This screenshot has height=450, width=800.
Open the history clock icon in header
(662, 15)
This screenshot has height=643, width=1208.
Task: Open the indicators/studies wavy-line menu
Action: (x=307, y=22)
§ §
■ Written request ■
Print every one of the records above verbatim, line by line, in their original order.

■ Written reply ■
This screenshot has height=450, width=800.
Open the history clock icon in header
(662, 15)
This screenshot has height=643, width=1208.
Task: Open the indicators/studies wavy-line menu
Action: (x=307, y=22)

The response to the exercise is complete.